SHORT TASK »
Swap "Cancel" for "Close" in the items from the start through the line containing "Action: [x=334, y=233]", inclusive, and reproduce those lines with nothing else changed.
=== EXERCISE DATA ===
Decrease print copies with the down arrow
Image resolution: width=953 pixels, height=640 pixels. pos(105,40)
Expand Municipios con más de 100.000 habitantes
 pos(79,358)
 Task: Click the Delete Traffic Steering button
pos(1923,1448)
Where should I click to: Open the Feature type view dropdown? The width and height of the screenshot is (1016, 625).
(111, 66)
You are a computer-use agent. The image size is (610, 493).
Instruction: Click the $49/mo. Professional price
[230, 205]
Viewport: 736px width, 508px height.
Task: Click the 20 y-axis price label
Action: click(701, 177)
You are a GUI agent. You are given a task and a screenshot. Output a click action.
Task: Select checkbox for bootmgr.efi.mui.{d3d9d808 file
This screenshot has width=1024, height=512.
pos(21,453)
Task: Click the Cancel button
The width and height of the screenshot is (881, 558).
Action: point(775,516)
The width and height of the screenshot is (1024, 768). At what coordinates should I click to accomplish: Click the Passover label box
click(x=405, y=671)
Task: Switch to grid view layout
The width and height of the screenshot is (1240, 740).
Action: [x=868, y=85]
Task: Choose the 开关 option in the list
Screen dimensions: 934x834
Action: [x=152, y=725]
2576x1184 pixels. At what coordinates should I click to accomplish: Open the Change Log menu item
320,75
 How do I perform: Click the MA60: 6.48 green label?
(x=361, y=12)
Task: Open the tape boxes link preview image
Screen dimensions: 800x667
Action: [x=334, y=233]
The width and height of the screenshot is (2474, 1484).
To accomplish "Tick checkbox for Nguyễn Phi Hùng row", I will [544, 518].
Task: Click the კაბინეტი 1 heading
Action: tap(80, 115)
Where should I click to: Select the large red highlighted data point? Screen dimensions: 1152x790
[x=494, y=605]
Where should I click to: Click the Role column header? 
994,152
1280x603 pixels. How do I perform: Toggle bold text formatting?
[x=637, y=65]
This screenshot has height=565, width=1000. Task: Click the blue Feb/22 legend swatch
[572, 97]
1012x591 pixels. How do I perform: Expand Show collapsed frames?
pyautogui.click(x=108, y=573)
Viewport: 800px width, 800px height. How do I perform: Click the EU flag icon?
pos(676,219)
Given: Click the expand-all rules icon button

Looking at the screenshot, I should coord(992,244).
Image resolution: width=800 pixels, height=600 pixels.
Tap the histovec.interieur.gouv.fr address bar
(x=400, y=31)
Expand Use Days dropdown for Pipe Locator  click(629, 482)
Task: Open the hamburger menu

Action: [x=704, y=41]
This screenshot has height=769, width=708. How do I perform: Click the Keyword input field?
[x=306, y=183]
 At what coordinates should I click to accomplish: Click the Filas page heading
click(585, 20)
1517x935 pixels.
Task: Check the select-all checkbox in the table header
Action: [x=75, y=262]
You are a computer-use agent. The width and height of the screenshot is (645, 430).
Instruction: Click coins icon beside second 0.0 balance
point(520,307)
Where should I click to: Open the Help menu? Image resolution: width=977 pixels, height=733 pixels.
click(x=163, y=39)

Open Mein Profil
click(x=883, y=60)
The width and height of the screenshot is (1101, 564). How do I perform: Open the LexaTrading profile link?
===
COMPLETED EXERCISE »
Decrease print copies with the down arrow
Image resolution: width=953 pixels, height=640 pixels. pos(105,40)
Expand Municipios con más de 100.000 habitantes
 pos(79,358)
 Task: Click the Delete Traffic Steering button
pos(1923,1448)
Where should I click to: Open the Feature type view dropdown? The width and height of the screenshot is (1016, 625).
(111, 66)
You are a computer-use agent. The image size is (610, 493).
Instruction: Click the $49/mo. Professional price
[230, 205]
Viewport: 736px width, 508px height.
Task: Click the 20 y-axis price label
Action: click(701, 177)
You are a GUI agent. You are given a task and a screenshot. Output a click action.
Task: Select checkbox for bootmgr.efi.mui.{d3d9d808 file
This screenshot has width=1024, height=512.
pos(21,453)
Task: Click the Close button
The width and height of the screenshot is (881, 558).
Action: point(775,516)
The width and height of the screenshot is (1024, 768). At what coordinates should I click to accomplish: Click the Passover label box
click(x=405, y=671)
Task: Switch to grid view layout
The width and height of the screenshot is (1240, 740).
Action: [x=868, y=85]
Task: Choose the 开关 option in the list
Screen dimensions: 934x834
Action: [x=152, y=725]
2576x1184 pixels. At what coordinates should I click to accomplish: Open the Change Log menu item
320,75
 How do I perform: Click the MA60: 6.48 green label?
(x=361, y=12)
Task: Open the tape boxes link preview image
Screen dimensions: 800x667
Action: [x=334, y=233]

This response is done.